The same well-bred indifference is
revealed in a more sensational story called
Elfrida's Wooing, where we have a
villainous uncle foiled in his base plots; a
father supposed to be drowned, but turning
up just at the critical moment; a
wicked lover baffled, a virtuous "lover
rewarded. This sounds promising, but
in reality everything is taken with such
wonderful calm that not a ripple of
excitement breaks over the smooth surface
of the tale. There is even an abduction,
which surely cannot be an everyday
occurrence in English clerical life,
I do not remember anything like it in
one of Trollope's novels, and by
mistake the wrong girl, the vicar's daughter,
is carried off by the rogues. But
no matron of feudal times could have
betrayed less annoyance at the incident
than does the vicar's wife. "Rupert,"
she remarks placidly to her son, "it is
your place to go and look for your
sister." "Where shall I go?" is the
brother's languid query. To which his
mother retorts, with some fretfulness:
"How can I tell you? If I knew, I
should be able to send for her myself,"
a very simple and a very sensible
way of stating the case; but it sounds
as if the pet dog, rather than the only
daughter of the family, had been spirited
suddenly away.
The most striking instance, however,
of that repose of mien which stamps
the caste of penny-fiction characters I
found in a delightful little romance
entitled Golden Chains, where the heroine
marries the villain to oblige a friend,
and is rewarded for her amiability by
being imprisoned in a ruined castle,
situated vaguely on a lonely hillside looking
down upon the blue Mediterranean."
Apparently, nothing can be easier than
to dispose of superfluous wives in this
particular locality of Italy, for no
impertinent questions are asked; and
Ernestine, proving intractable, is left by
her husband, Captain Beamish, an
English officer of a type not yet elucidated
by Rudyard Kipling, to starve quietly
in her dungeon. She is prevented from
fulfilling this agreeable destiny by the
accidental drowning of the captain, and
the accidental arrival of her lover,
the virtuous hero, who is traveling
providentially in the south of Europe,
and who has a taste for exploring ruins.
This gentlemanly instinct leads to the
discovery of his beloved in a comatose
condition, but beautiful still," though
"her youthful roundness was gone
forever." Surely now, the reader thinks,
there will be a scene of transport, of
fierce wrath, of mingled agony and
rapture. Nothing of the sort. Linden
merely "lifts the fair head upon his
arm," and administers a dose of brandy.
Then, as Ernestine's eyes open, he
murmurs, "'Dearest, do you know me?'
'Yes,' she faintly answered. 'All is
well, Nessa. You have been cruelly
used, but all is well. You are safe with
me. Tell me, dear one, you are glad to
see me.'"
If she were not glad to see him,
under the circumstances, it would indicate
an extraordinary indifference, not so
much to love as to life; and the modesty
which, in such a case, could doubt a
hearty welcome seems like an exaggerated
emotion. But the hero of penny
fiction is the least arrogant of mortals.
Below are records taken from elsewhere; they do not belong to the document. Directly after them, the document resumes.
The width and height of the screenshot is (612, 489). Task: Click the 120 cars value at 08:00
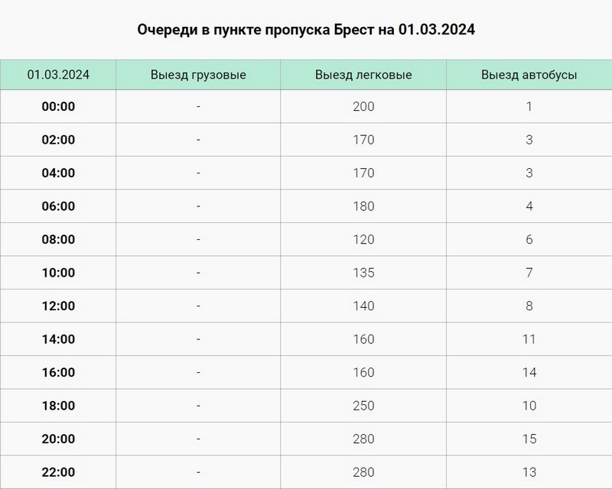pyautogui.click(x=363, y=240)
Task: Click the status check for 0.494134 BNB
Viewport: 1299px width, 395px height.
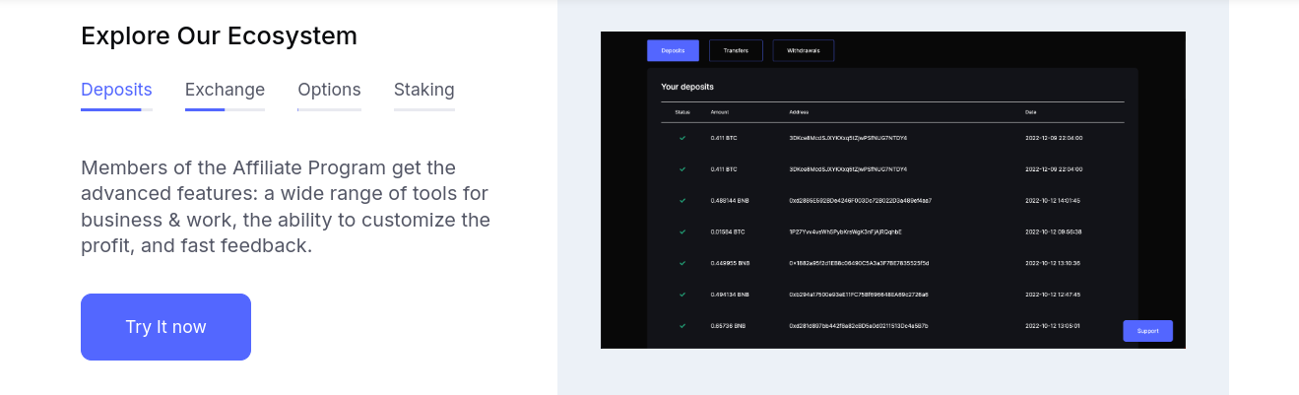Action: (682, 295)
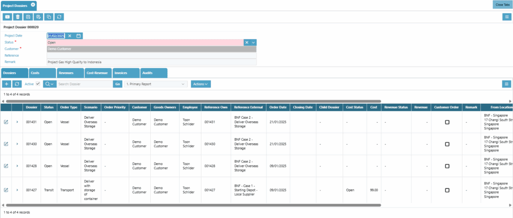Open the Project Date calendar picker
513x218 pixels.
pos(79,36)
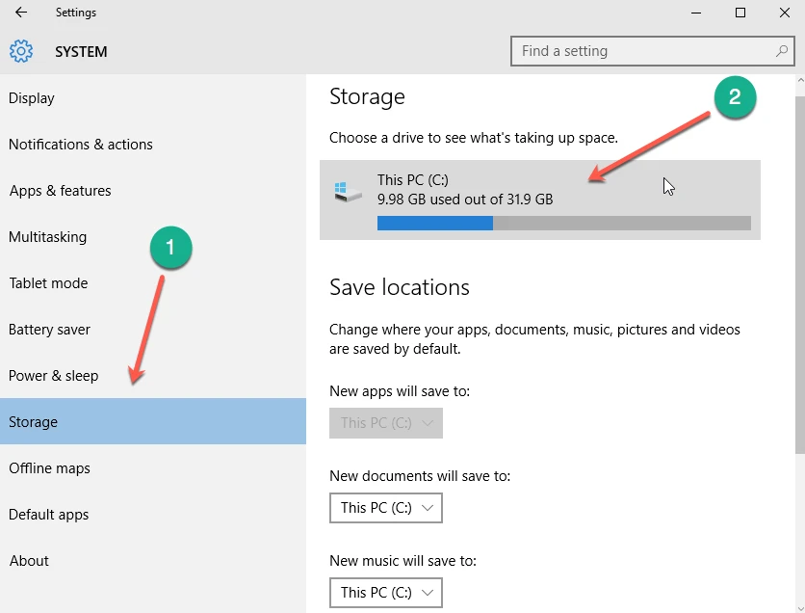Click the This PC drive icon
This screenshot has height=613, width=805.
pyautogui.click(x=348, y=190)
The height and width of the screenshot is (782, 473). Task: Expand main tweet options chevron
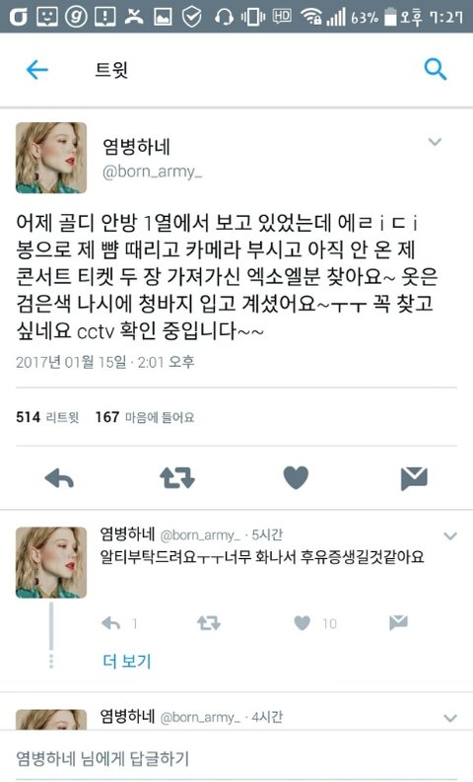(435, 142)
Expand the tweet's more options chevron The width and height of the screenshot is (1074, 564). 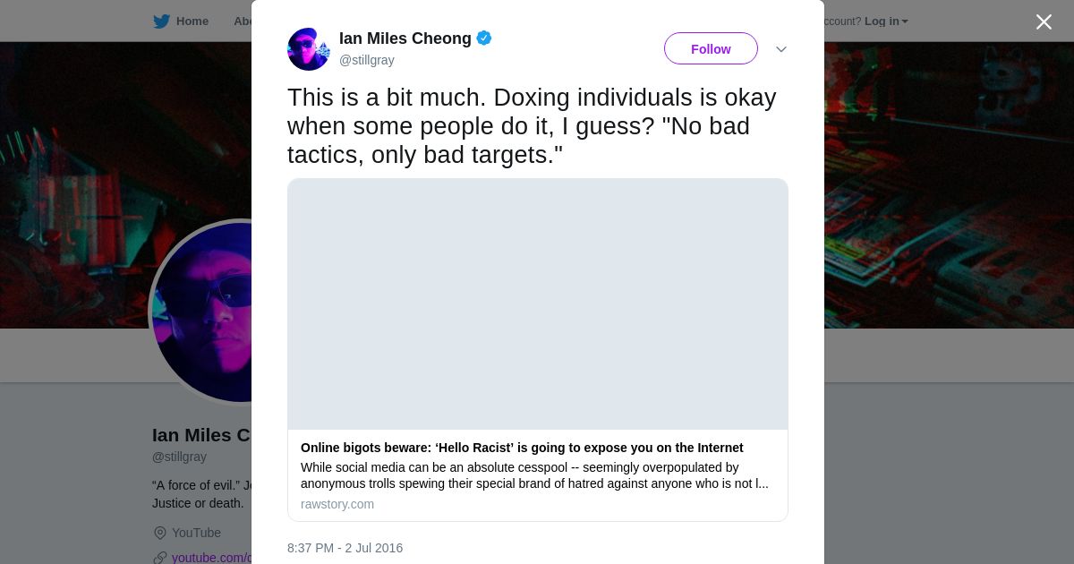tap(780, 49)
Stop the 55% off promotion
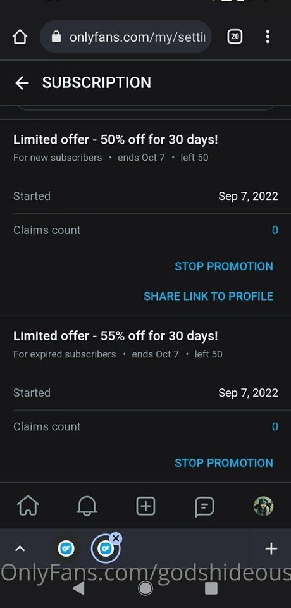291x608 pixels. point(224,462)
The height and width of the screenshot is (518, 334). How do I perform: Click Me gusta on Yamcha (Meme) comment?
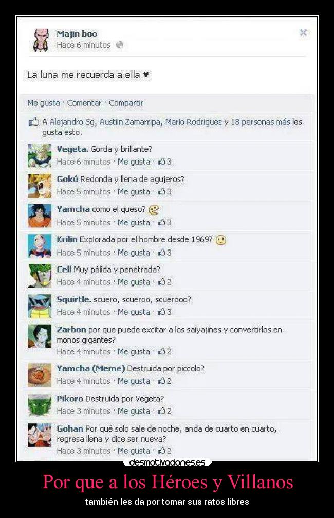(x=134, y=381)
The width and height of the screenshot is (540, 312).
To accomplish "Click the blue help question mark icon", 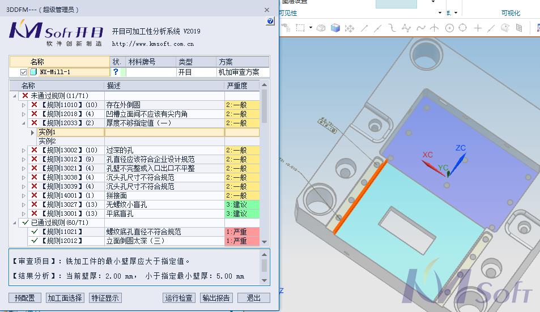I will (x=270, y=22).
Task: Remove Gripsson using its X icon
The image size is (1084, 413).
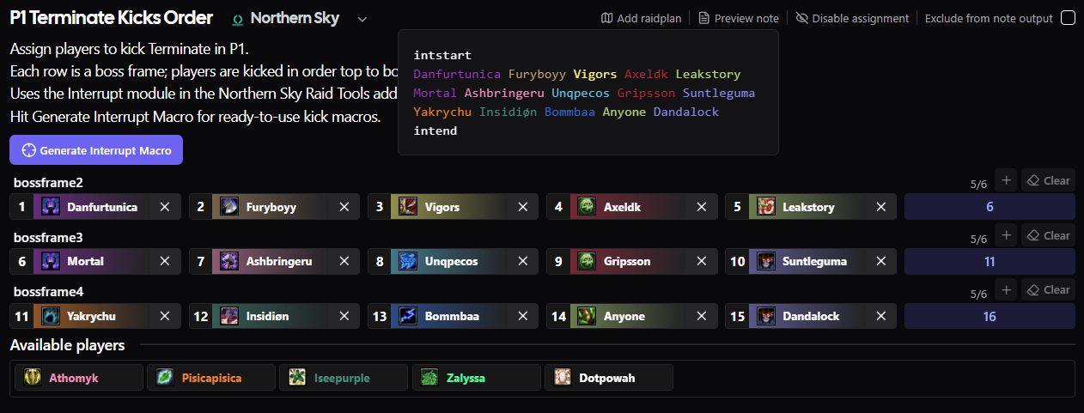Action: click(x=702, y=261)
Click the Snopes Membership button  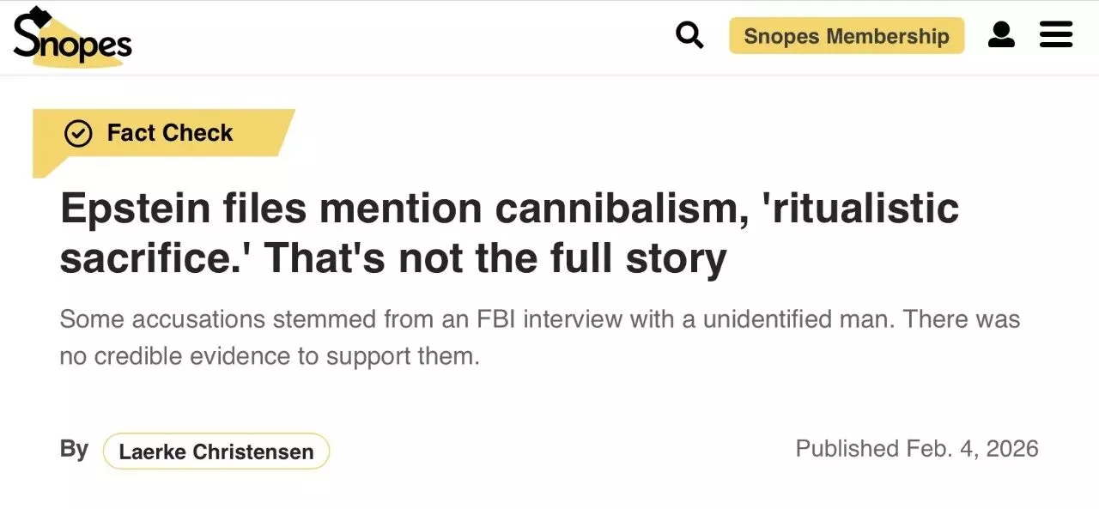point(846,36)
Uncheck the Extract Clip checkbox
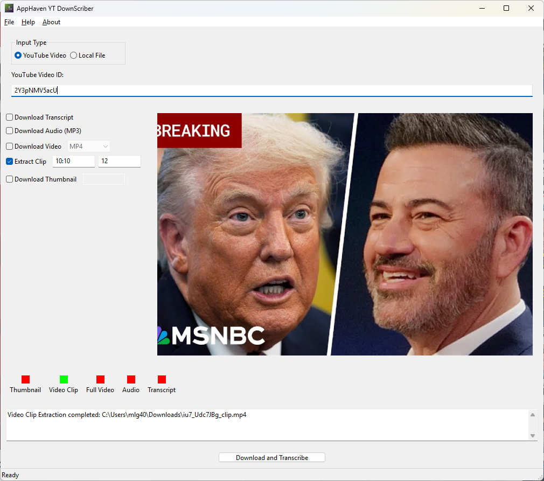 pos(10,162)
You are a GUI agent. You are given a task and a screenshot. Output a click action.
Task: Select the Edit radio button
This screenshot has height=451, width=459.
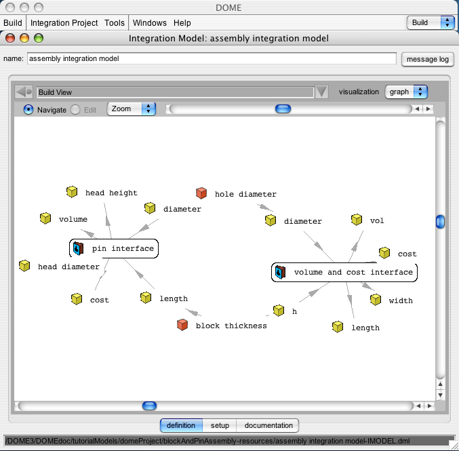pyautogui.click(x=75, y=110)
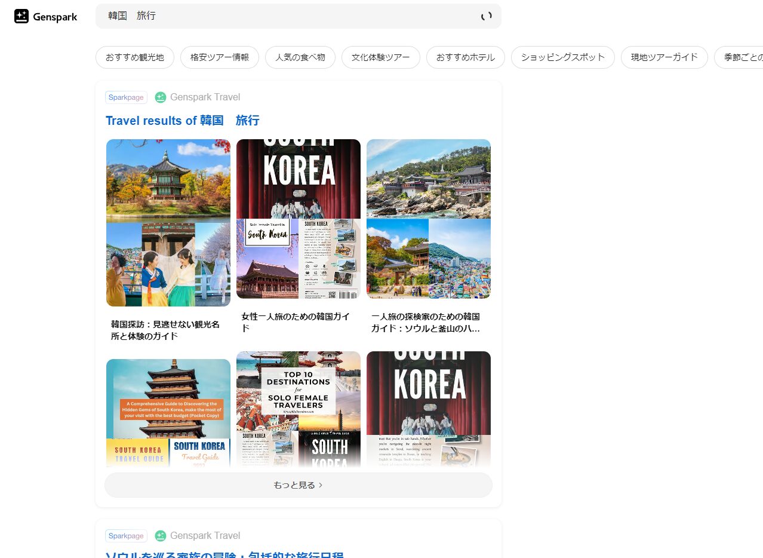Choose the 文化体験ツアー chip
Image resolution: width=763 pixels, height=558 pixels.
tap(380, 57)

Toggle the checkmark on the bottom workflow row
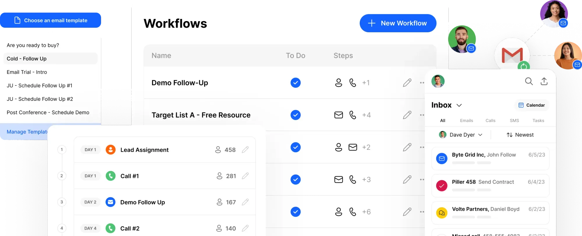[295, 212]
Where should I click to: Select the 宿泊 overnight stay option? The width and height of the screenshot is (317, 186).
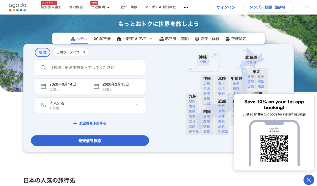[x=42, y=52]
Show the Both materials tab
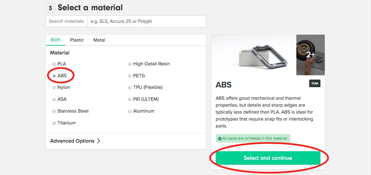371x175 pixels. (56, 40)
He worships from afar, and expresses
his affection in language which at times
is almost obsequious in its timidity. He
is never passionate, never exultant, never
the least bit foolish, and never for a
single moment relapses into humanity.
Yet millions of people believe in him,
love him, cherish him, and hail his
weekly reappearance with sincere and
unwearied applause.
The Unknown Public, that huge body
of readers who meddle not with Ruskin,
nor with Browning, nor with Herbert
Spencer, who have no acquaintance with
George Eliot, and to whom even Thackeray
and Scott are as recondite as George
Meredith and Walter Pater, has been
an object of interest and curiosity to its
neighbor, the Known Public, ever since
Wilkie Collins formally introduced it into
good society, more than thirty years ago.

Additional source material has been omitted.